Influence of $\lambda$ and the number of iterations: those parameters have to be tuned carefully demending on the type of documents we are dealing with.

In [None]:
lambda_list = np.logspace(-2,2,10)
niter_list = [10, 50, 100, 300]
plt.figure(figsize = (16,12))
    
for it in range(len(niter_list)):
    niter = niter_list[it]
    results = np.zeros([len(lambda_list), 4])

    for i in range(len(lambda_list)):
        lambd = lambda_list[i]
        results[i, 0] =  distance(sport1, sport2, lambd, niter)
        results[i, 1] =  distance(politics1, politics2, lambd, niter)

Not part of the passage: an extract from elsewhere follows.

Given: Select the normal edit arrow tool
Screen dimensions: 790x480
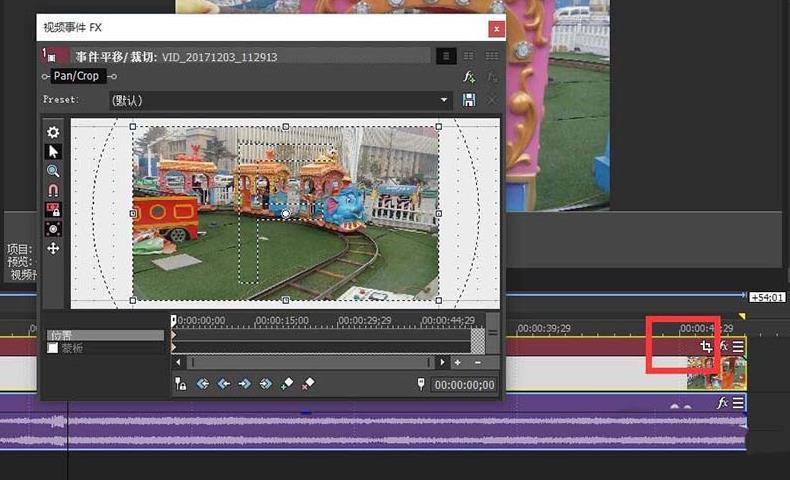Looking at the screenshot, I should tap(53, 152).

        results[i, 2] =  distance(sport1, politics2, lambd, niter)
        results[i, 3] =  distance(politics1, sport2, lambd, niter)
    
    plt.subplot(2,2,it + 1)
    plt.plot(results[:, 0] , color = 'red')
    plt.plot(results[:, 1] , color = 'blue')
    plt.plot(results[:, 2] , 'r--', color = 'black')
    plt.plot(results[:, 3] , 'r-.', color = 'black')
    plt.xticks(np.arange(10), np.around(lambda_list, 2))
    plt.xlabel("$\lambda$")
    plt.ylabel("Distance")
    plt.title("Number of iterations: %d" %niter)
    plt.legend(['sport1 - sport2', 'politics1 - politics2', 'sport1 - politics2', 'politics1 - sport2'], loc=4)